Prior to joining the current complaint to the FTC, Fred Guttenberg also filed a lawsuit in Florida state court in May 2018 seeking a judicial declaration that Florida’s gun industry immunity law does not apply to lawsuits filed by victims of gun violence.

“With this complaint, we’re working to revoke the ‘Get Out of Court Free’ card the gun industry has enjoyed for years, and hold Smith & Wesson accountable for its dangerous and deceptive marketing practices,” said John Feinblatt, president of Everytown for Gun Safety. “Just as the FTC helped put an end to Joe Camel and the tobacco industry’s attempts to hook young smokers, the agency needs to make it clear that Smith & Wesson must abide by the same rules as every other American company.”

“For over a decade, Smith & Wesson has marketed assault rifles to civilians and, in particular, young men and children,” said Brady President Kris Brown. “To market ‘military and police’ weapons to individuals who are neither and in full knowledge that these weapons are not only capable of mass harm but are the weapon of choice for mass shooters is wanton and reckless. We believe it has contributed to numerous mass shootings with many casualties over the years. It is long past time to hold Smith & Wesson to account, and the FTC must do so.”
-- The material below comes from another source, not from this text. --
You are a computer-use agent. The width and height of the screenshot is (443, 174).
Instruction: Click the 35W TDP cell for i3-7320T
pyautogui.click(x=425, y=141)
The complaint presents evidence that Smith & Wesson sought to grow the civilian market for its assault rifles by deceptively marketing them as associated with the U.S. military, a strategy intended to enhance the credibility of its firearms in the eyes of civilian consumers. Former Smith & Wesson CEO James Debney has referred to the credibility gained by law enforcement use of its firearms as “the halo effect.” In reality, investigation indicates that Smith & Wesson has not secured a major U.S. military contract for its firearms since at least 2009. In addition, the company relies on advertisements that resemble first-person-shooter video games, and promise thrill-seekers that they will “Experience More Adrenaline.” The complaint alleges that these marketing strategies are targeted at young male consumers, a demographic known to be particularly attracted to risky, thrill-seeking behavior.The complaint calls on the FTC to investigate and consider ordering the Massachusetts-based firearms manufacturer to:

  • Cease the use of military imagery and associations in its M&P rifle advertisements aimed at civilian purchasers
  • Incorporate into all ads appropriate warnings about the dangers of M&P rifles
  • Cease promotion of M&P rifles on social media disproportionately used by young people and in advertisements that mimic video games.